[Opening Exercise data section]

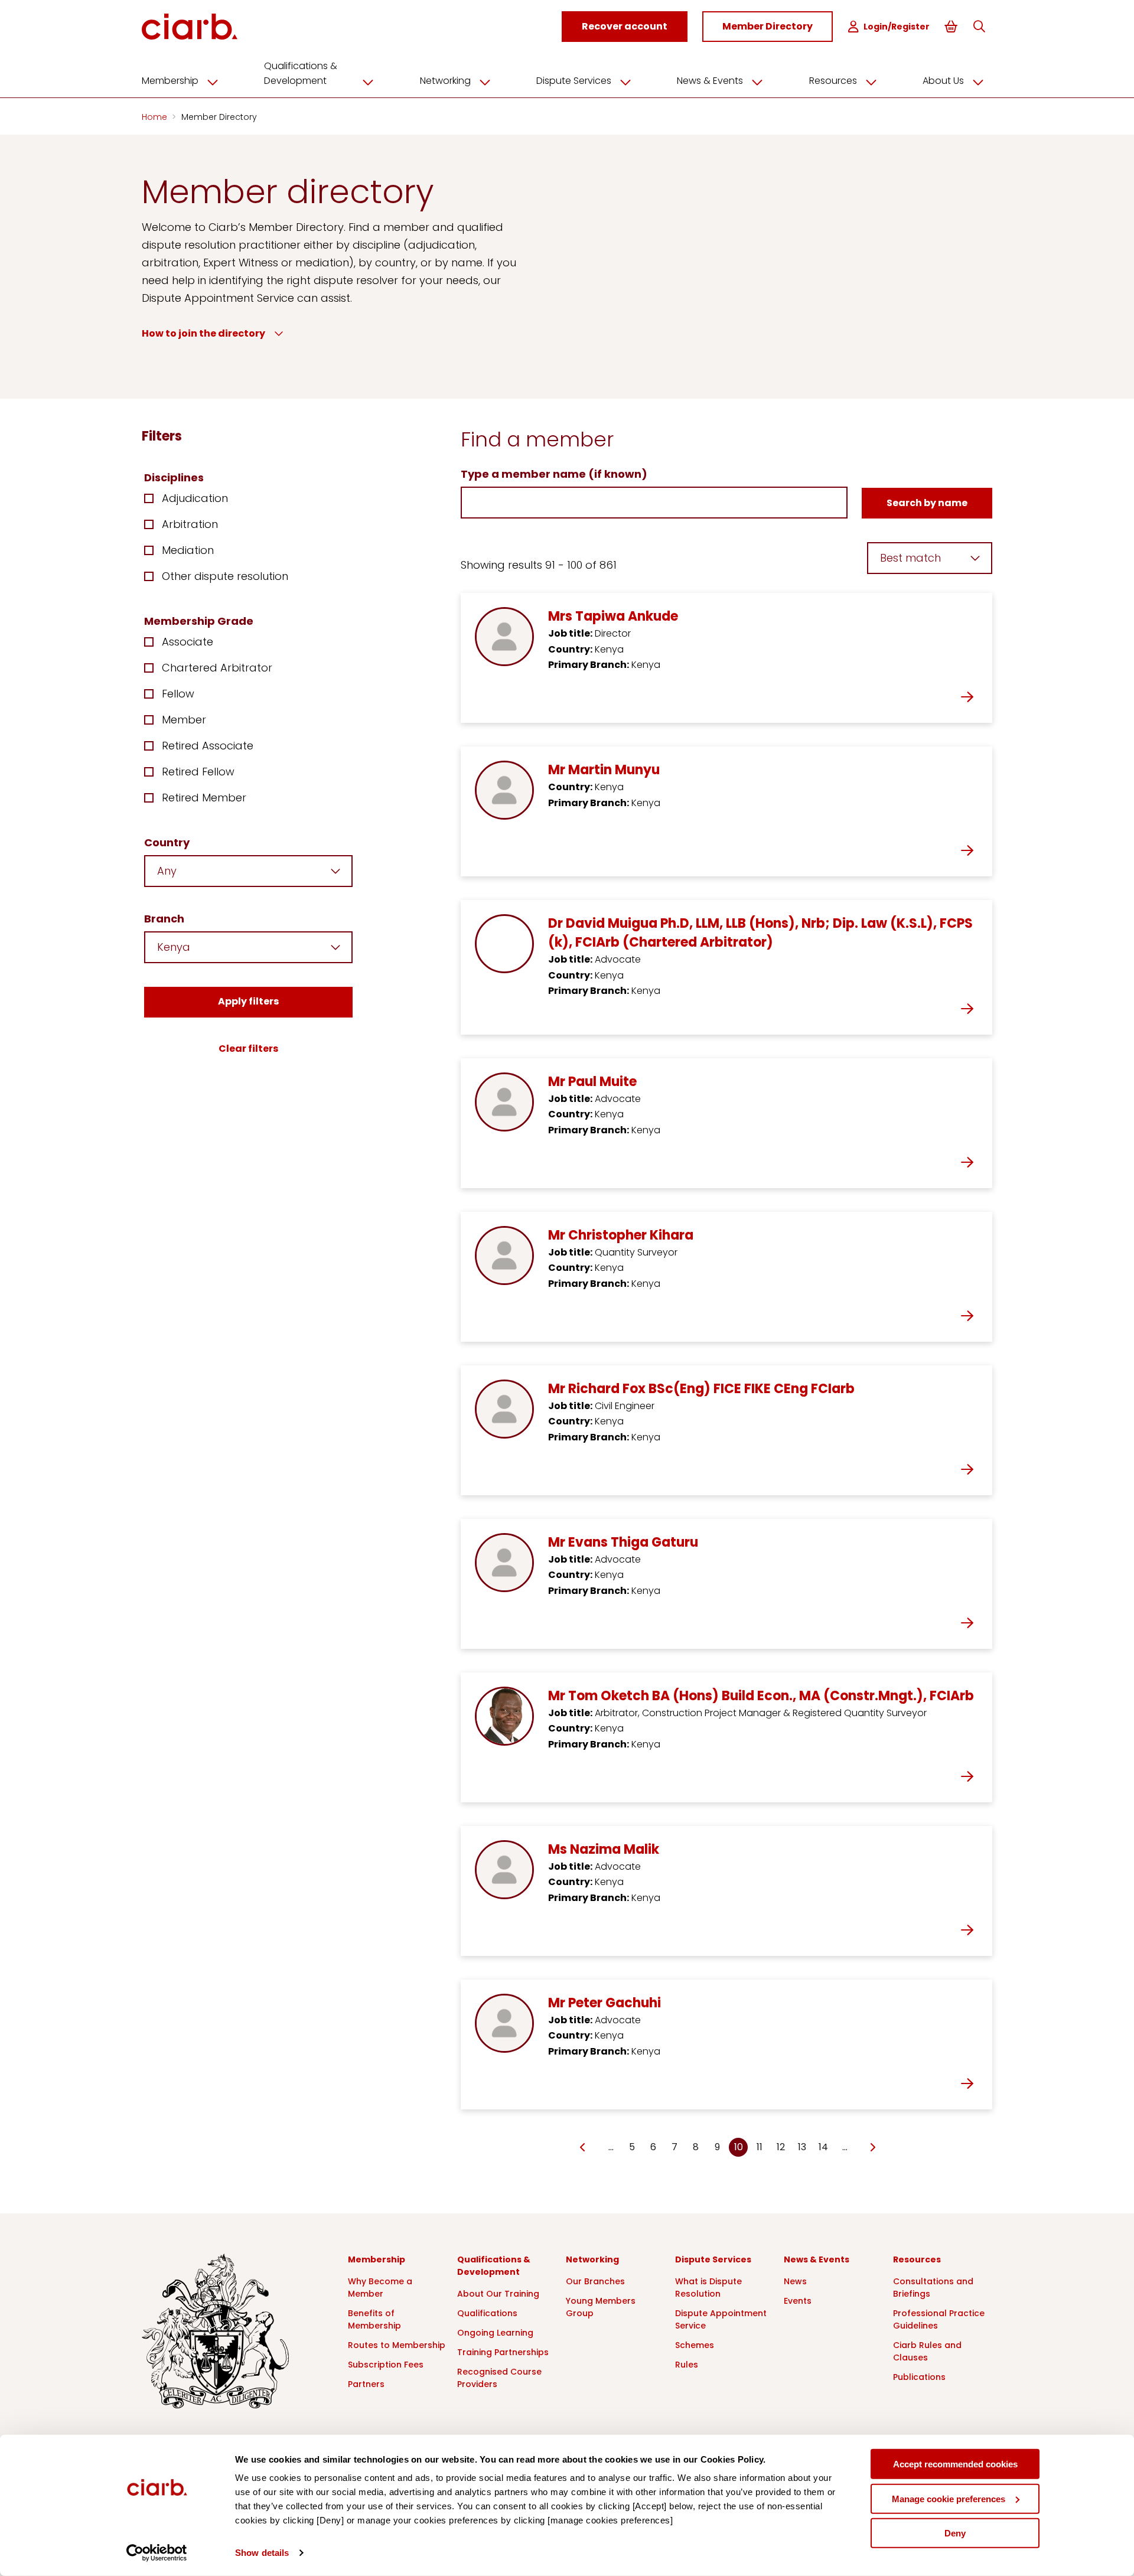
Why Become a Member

[Closing Exercise data section]
[Opening Exercise data section]

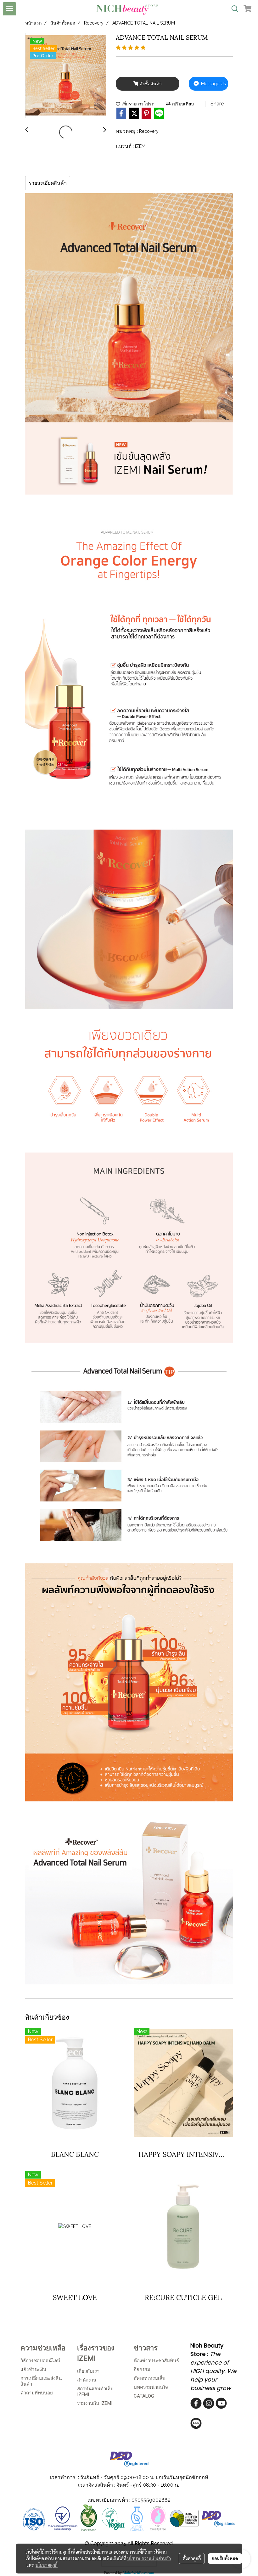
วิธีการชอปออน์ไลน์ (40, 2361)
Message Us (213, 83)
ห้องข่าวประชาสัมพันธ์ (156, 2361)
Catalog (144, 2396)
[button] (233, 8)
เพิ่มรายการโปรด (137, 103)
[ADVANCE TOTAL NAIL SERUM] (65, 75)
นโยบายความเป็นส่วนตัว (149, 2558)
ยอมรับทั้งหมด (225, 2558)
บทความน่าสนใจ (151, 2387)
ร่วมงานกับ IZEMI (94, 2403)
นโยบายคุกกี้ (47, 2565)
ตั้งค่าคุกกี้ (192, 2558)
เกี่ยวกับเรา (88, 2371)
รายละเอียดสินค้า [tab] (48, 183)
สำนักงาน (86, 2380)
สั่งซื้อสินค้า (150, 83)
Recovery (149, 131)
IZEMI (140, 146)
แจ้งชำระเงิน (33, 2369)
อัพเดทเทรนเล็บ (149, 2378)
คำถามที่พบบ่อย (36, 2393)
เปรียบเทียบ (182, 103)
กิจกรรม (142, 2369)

[Closing Exercise data section]
[Opening Exercise data section]

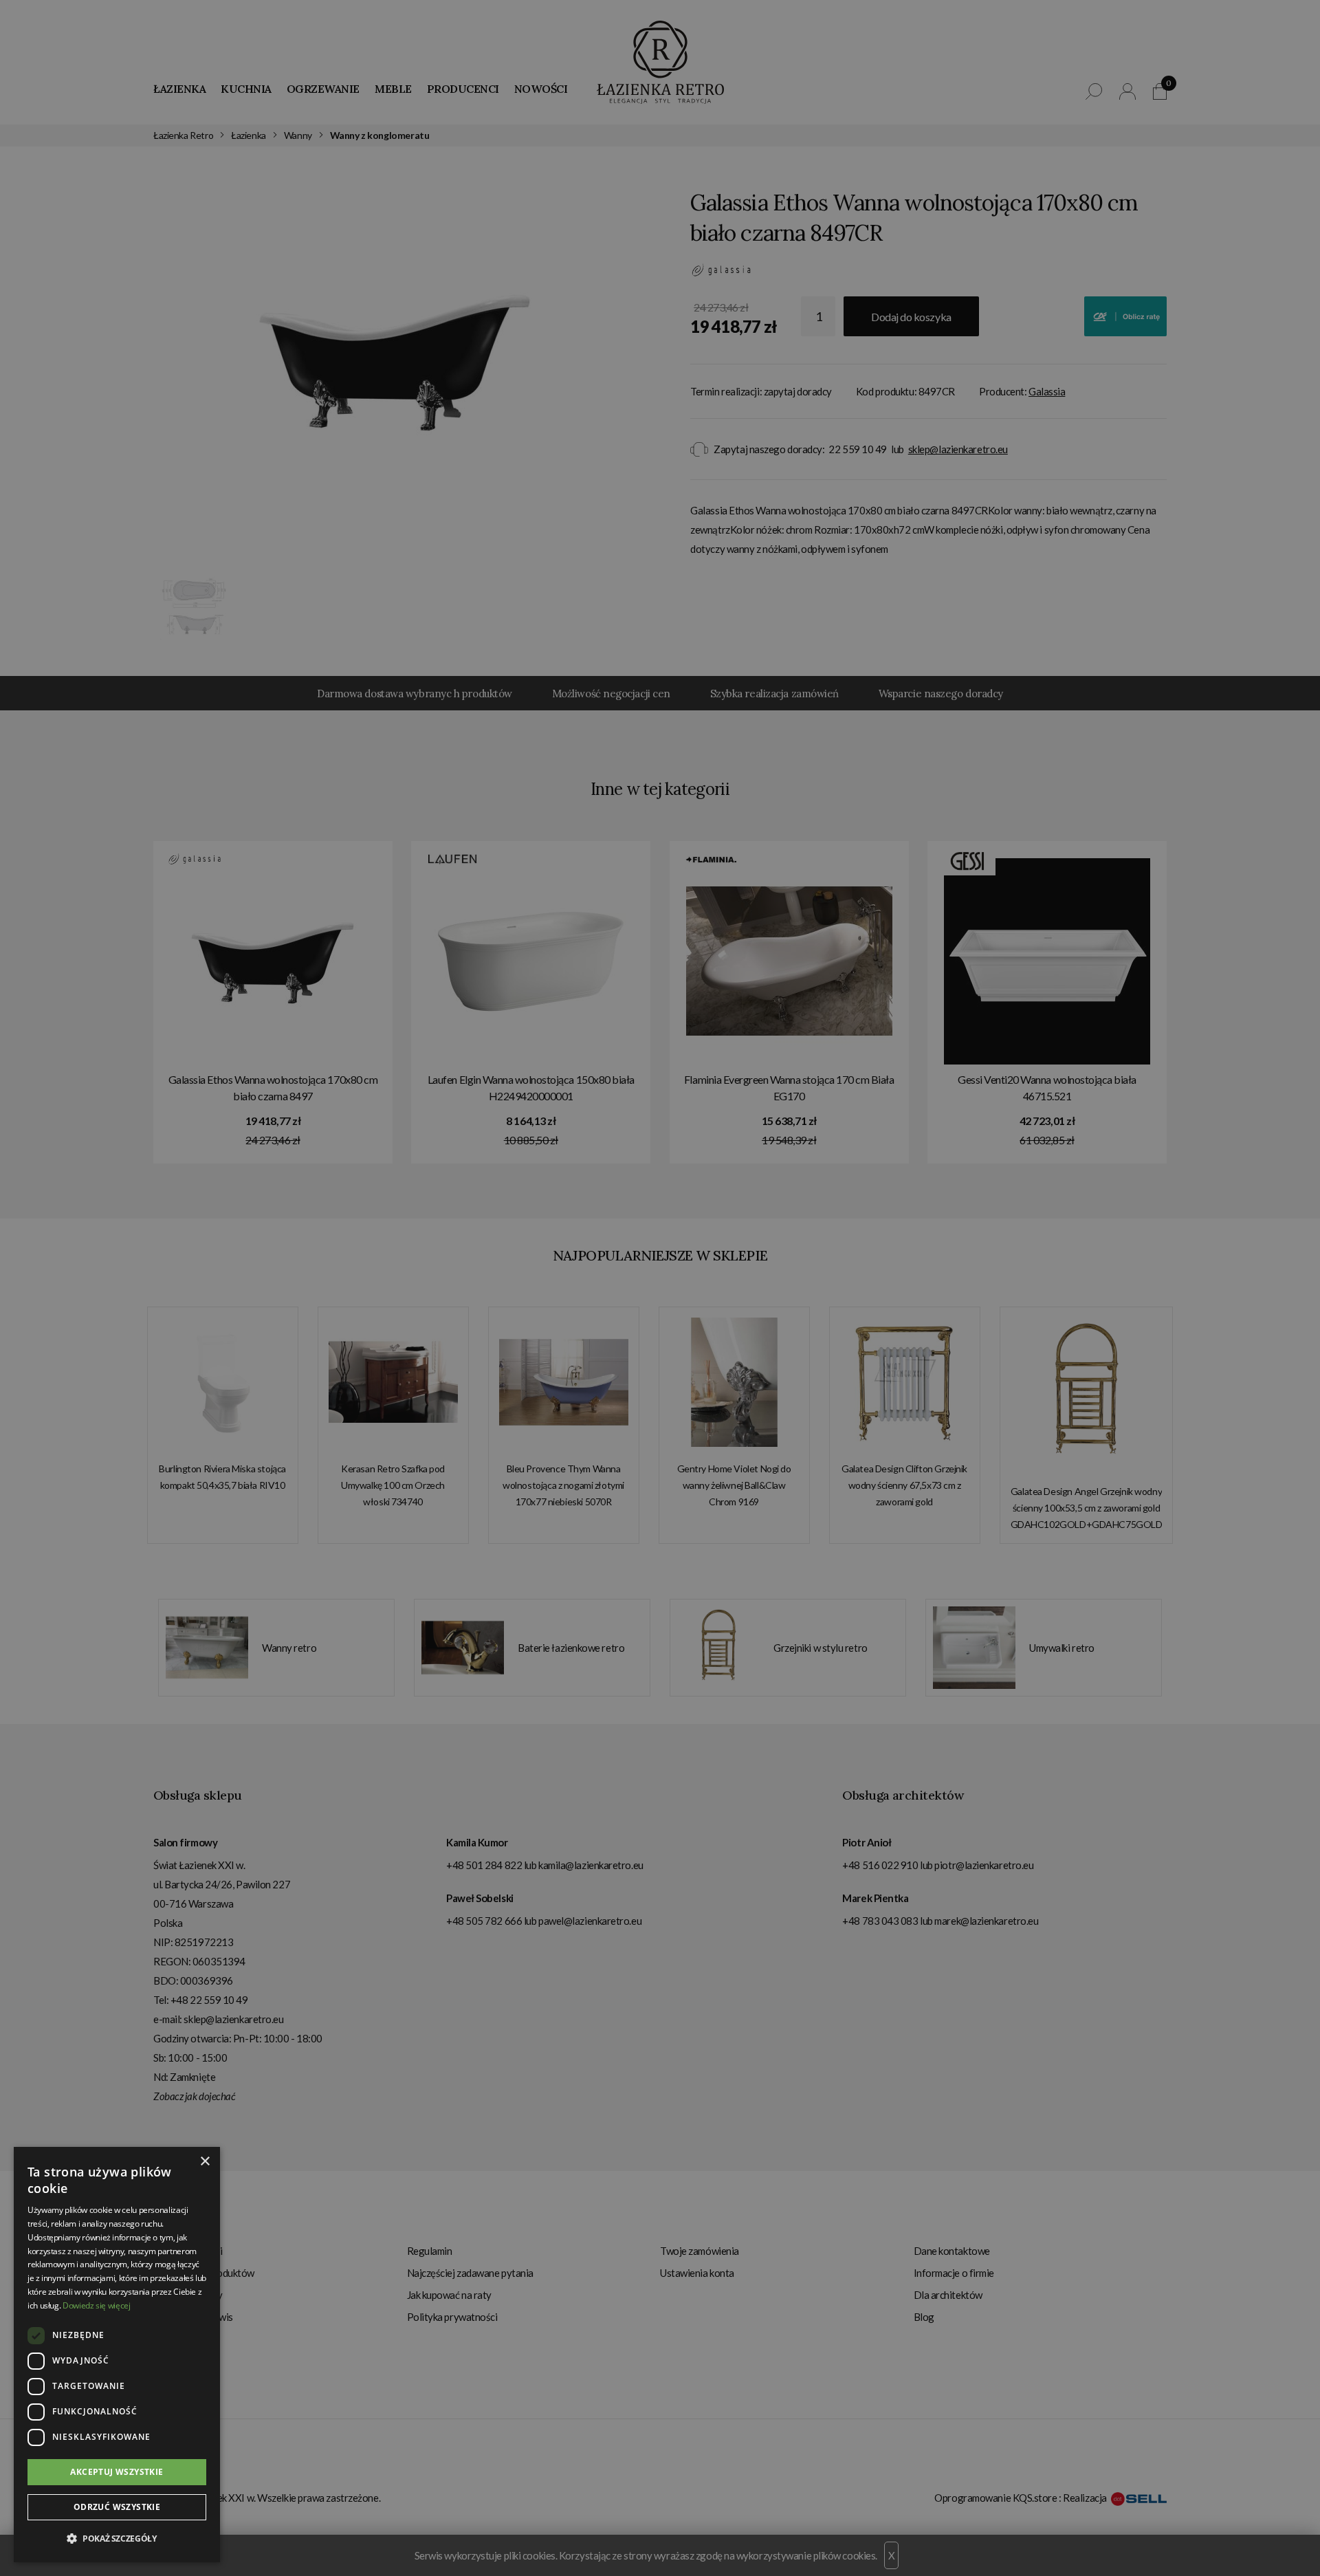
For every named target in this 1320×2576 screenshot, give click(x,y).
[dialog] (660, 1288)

[Closing Exercise data section]

**Activity:** Go to the line in the material above that contains "Message Us (213, 83)" and copy exactly from there through the line that contains "เกี่ยวกับเรา (88, 2371)", stopping after it.

**Answer to the exercise:**
Message Us (213, 83)
ห้องข่าวประชาสัมพันธ์ (156, 2361)
Catalog (144, 2396)
[button] (233, 8)
เพิ่มรายการโปรด (137, 103)
[ADVANCE TOTAL NAIL SERUM] (65, 75)
นโยบายความเป็นส่วนตัว (149, 2558)
ยอมรับทั้งหมด (225, 2558)
บทความน่าสนใจ (151, 2387)
ร่วมงานกับ IZEMI (94, 2403)
นโยบายคุกกี้ (47, 2565)
ตั้งค่าคุกกี้ (192, 2558)
เกี่ยวกับเรา (88, 2371)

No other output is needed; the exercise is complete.